Published May 22, 2020

What happened: The Trump administration indefinitely froze a six-year study looking at future flooding risks in the New York-New Jersey area after President Trump tweeted out his opposition.

Why it matters: By canceling an ongoing study, the Trump administration is preventing decisionmakers, scientists, and the public from obtaining important scientific information that could be used to protect the lives and properties of the communities living in coastal regions of New York and New Jersey. Due to climate change, the region will be facing an increased risk of intense storms similar to that of Hurricane Sandy in 2012.

The Trump administration put an indefinite hold on funding for a climate change adaptation project in the New York-New Jersey area. According to an official in charge of the project, it is highly unusual for an Army Corps study to be halted after three years of work and millions of dollars have already been invested.

Overseen by the Army Corps of Engineers, the NY & NJ Harbor & Tributaries Focus Area Feasibility Study (HATS) had been researching the vulnerability of coastal communities as well as possible solutions for protecting these areas from severe coastal storms. As the region is expected to see more intense storms due to climate change, the projects under investigation have the potential to protect the destruction of communities along the coasts of New Jersey and New York and save lives.

In January 2020, the New York Times published an article reporting on an Army Corp of Engineers Study exploring options for protecting New York and New Jersey from storm-induced flooding.
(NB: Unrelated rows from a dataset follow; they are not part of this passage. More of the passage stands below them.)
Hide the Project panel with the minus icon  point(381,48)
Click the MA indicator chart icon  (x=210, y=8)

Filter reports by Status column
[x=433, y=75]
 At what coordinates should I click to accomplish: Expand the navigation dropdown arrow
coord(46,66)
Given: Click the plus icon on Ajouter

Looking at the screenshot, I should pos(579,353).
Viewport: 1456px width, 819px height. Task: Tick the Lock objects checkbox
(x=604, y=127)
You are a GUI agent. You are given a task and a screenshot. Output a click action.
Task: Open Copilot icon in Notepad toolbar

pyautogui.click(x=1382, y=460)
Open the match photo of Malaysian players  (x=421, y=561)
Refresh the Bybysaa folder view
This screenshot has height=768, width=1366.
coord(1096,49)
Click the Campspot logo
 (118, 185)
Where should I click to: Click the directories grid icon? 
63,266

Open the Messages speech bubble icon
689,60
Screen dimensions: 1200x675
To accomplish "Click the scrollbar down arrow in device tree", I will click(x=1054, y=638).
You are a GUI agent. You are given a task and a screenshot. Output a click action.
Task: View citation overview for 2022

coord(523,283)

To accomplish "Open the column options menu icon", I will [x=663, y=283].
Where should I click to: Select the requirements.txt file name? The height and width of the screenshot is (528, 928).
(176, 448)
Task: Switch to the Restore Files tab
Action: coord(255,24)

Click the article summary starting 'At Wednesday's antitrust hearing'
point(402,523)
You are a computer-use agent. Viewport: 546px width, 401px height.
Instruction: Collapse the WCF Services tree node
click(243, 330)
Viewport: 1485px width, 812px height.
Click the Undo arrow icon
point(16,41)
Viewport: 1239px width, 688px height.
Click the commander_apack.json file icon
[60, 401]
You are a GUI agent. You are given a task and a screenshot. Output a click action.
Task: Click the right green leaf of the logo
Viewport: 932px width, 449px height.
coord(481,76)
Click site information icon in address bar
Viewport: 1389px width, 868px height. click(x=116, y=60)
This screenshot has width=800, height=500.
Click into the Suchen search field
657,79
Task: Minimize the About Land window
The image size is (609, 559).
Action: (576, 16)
The project looks at a variety of strategies to protect the coast from storms like Superstorm Sandy that devastated New York and New Jersey in 2012. Four out of the five of the project proposals being explored by the study include a wall or storm surge barrier of some kind, the longest of which would be a 6-mile long sea wall. The cost of building such a wall: $119 billion.

Soon after the article was posted online, President Trump tweeted his discontent with the project and its estimated price tag. Then in February 2020, the agency announced the study did not receive federal appropriation and therefore would be “postponed indefinitely.” Other than funding concerns, no additional reasons were given for why the study would not be moving forward as planned. Senator Charles Schumer of New York stated that there was no reason given for the budget cuts “because there is no answer”.

With such a large price tag, it’s important to understand the benefits and harms posed by the construction of such a massive wall. Even before President Trump expressed his opinion online, the proposed sea wall was contentious. Supporters of the project lauded the protection it would provide for coastal communities, properties, and landmarks. At the same time, many environmental groups argued that construction of such a barrier would pose a large threat to marine ecosystems and wildlife. The true costs and benefits of this project, however, can never be fully understood without a comprehensive study.

By withholding funding and postponing this study, the administration is preventing states from developing science-informed solutions for climate change adaptation. The ACE study was meant to help management of “future flood risk in ways that support the long-term resilience and sustainability of the coastal ecosystem and surrounding communities, and reduce the economic costs and risks associated with flood and storm events.” With the study ‘indefinitely postponed’ these communities are left without a complete understanding of the feasibility and the effectiveness of these climate change resilience and adaptation projects. As a result, the communities of New York and New Jersey could be left without important information about flood vulnerability until they find themselves underwater. Until then, they will just have to make sure they keep their mops and buckets at the ready.